◆ 提示文
*****
古代の政治を動かした血筋
皆さんは平安時代というとどのようなイメージを思い浮かべますか?
・貴族社会が花開いた華やかな時代
・大規模な戦乱のない平和な時代
・国風文化が生まれた時代
平安時代の末期には、源平合戦を代表とするような武士同士の争いも起こるのですが、
時代そのものに対して、上記イメージをお持ちの方も多いのではないでしょうか?
時代名の由来となった平安京という言葉も「平安」な時代になるようにとの願いから付けられた名前です。
中世以降の武家政権期と比べると、平安時代はたしかに華やかなイメージがあてはまるかもしれません。
しかし、中世以降のような激しい武力衝突はなくとも、権力をめぐる壮大な闘いがありました。
平安時代の貴族政治の頂点に立った藤原氏はまさに権力争いで勝利をおさめ、政治を裏から操った一族です。
藤原氏の栄華を示す和歌に以下のようなものがあります。
「この世をば わが世とぞ思ふ 望月の 欠けたることも なしと思えば」
引用元:『小右記』
これは藤原氏が全盛期を迎えた時に、藤原道長がその誇らしさを思いにのせた歌です。
平安期という時代像を正確につかむためには、藤原氏が勝ち上がった権力争いを理解し、
その政治の仕組みをつかむことが求められています。
本稿では、上記の問題意識から、
平安時代、権力を握った摂関政治とはどのようなものだったのか
をわかりやすく説明する方法をご紹介します。
コンテンツ
1.藤原氏とはどのような一族か
2.藤原氏が権力を握るプロセス
3.摂関政治の仕組み
4.藤原道長が関白にならなかった理由
1.藤原氏の動き
冒頭の説明で平安時代に権力を手にした藤原氏、とご紹介しました。
摂関政治の中身に入る前に、藤原氏とはそもそもどのような一族なのか?
そこから確認していきましょう。
藤原氏を最初に名乗ることが許されたのは、中臣(→藤原)鎌足です。
日本が律令国家へ歩むきっかけとなった大化の改新で、中大兄皇子(後の天智天皇)とクーデターを起こした人物ですね。
*****
◆ 提供データ
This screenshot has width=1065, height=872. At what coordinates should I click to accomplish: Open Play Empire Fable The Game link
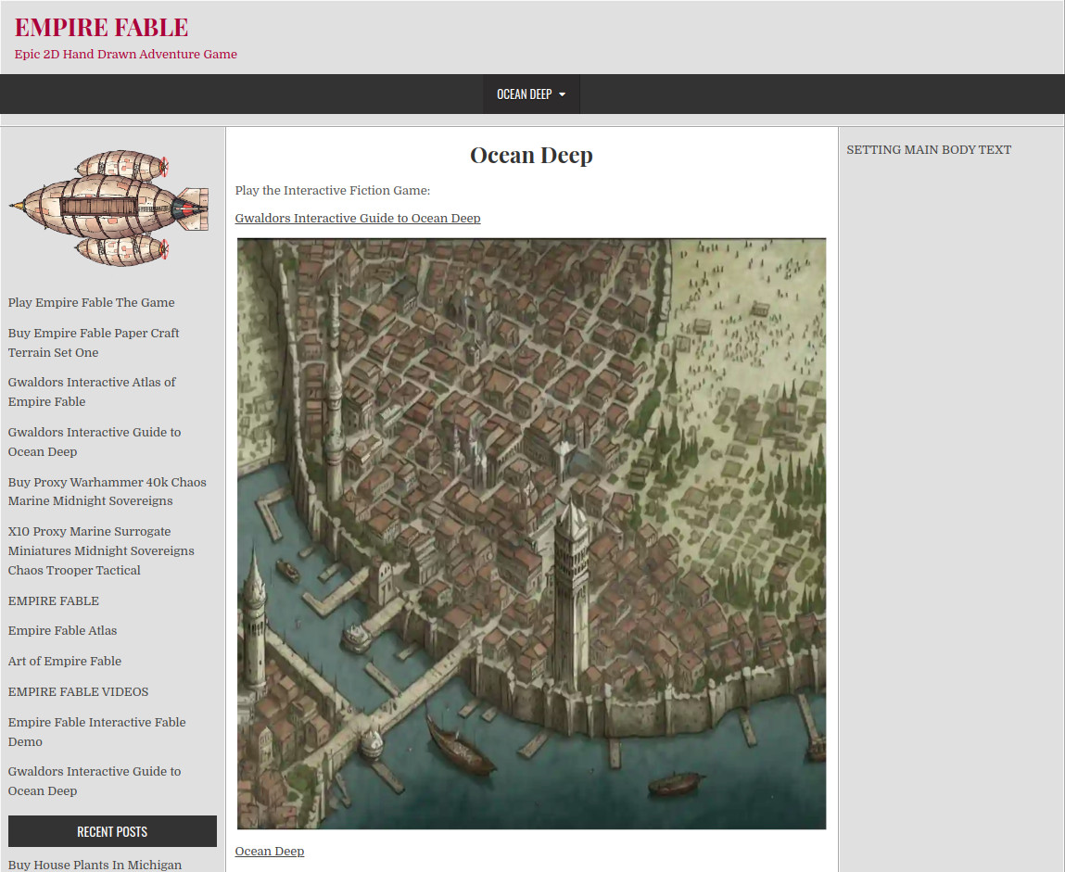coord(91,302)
*****
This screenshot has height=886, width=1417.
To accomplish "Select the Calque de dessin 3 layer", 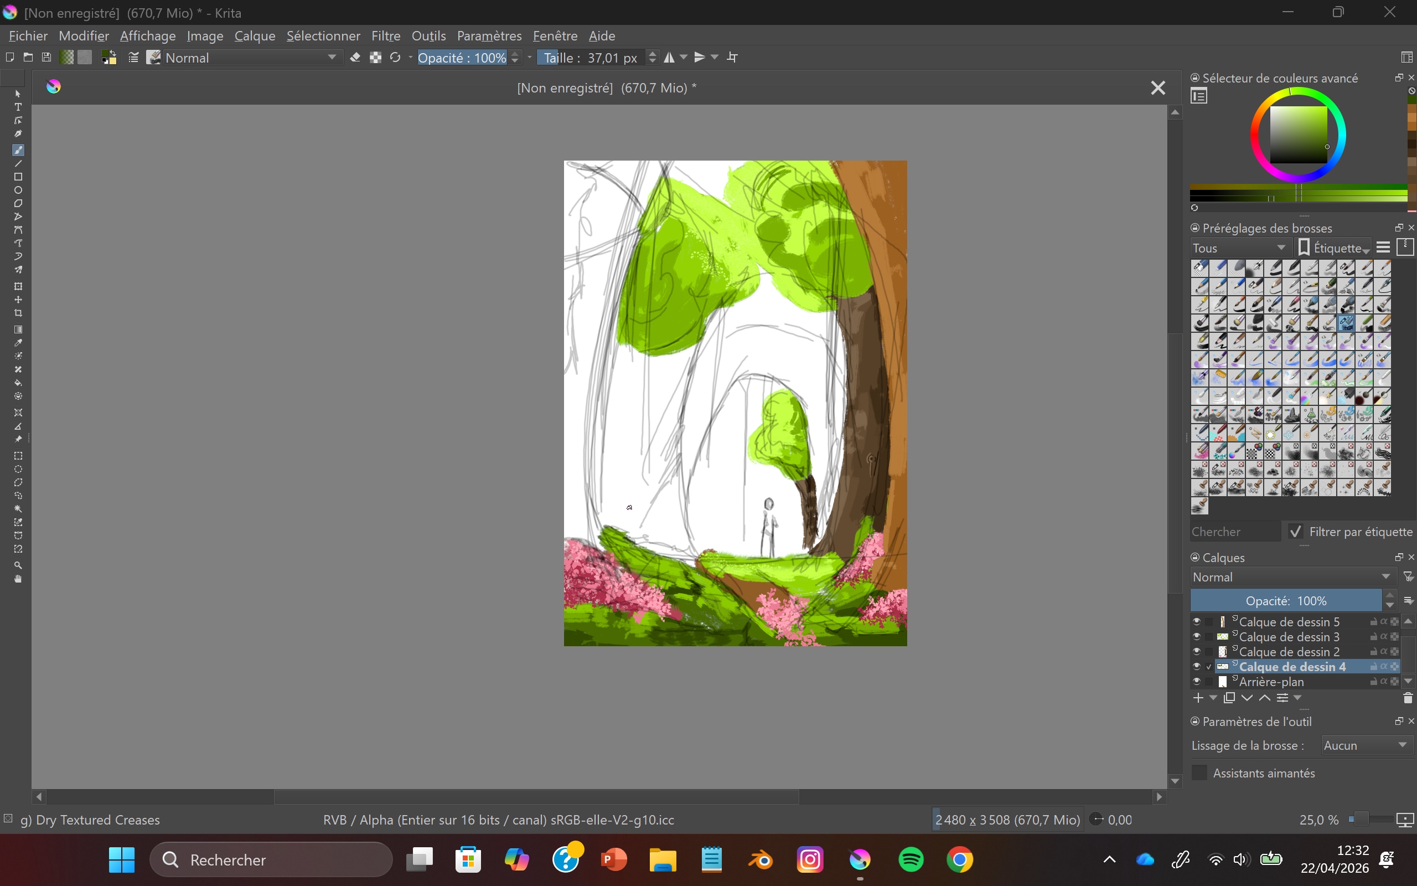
*****
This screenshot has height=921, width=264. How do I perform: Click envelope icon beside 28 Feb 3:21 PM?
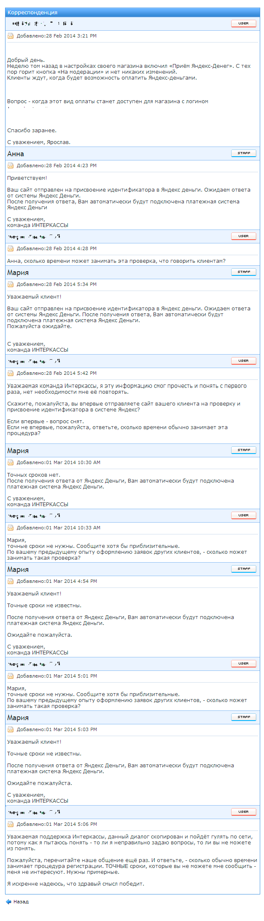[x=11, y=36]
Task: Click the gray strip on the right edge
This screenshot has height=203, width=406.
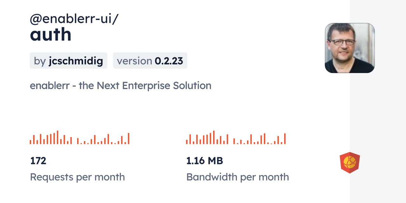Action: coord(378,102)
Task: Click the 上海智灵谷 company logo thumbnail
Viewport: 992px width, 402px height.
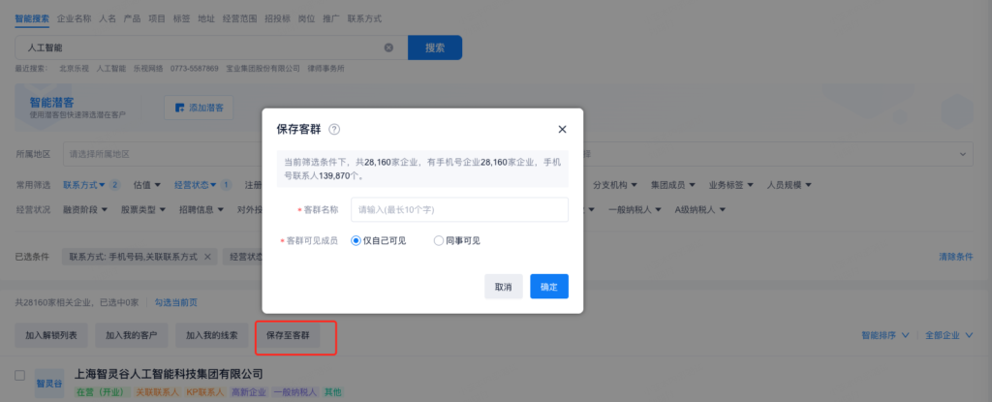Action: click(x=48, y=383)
*****
◆ 課題一覧
- a) 提示文で、藤原道長の和歌の引用元として示されている書名は何ですか。
- b) エントリのうち、「This screenshot has width=1065, height=872.」を含む行から「coord(91,302)」を含む行までに限って、空行を除いた番号付きリストに整えてください。画像は含めないでください。

◆ 課題ごとの結果
- a) 『小右記』です。

- b)
1. This screenshot has width=1065, height=872. At what coordinates should I click to accomplish: Open Play Empire Fable The Game link
2. coord(91,302)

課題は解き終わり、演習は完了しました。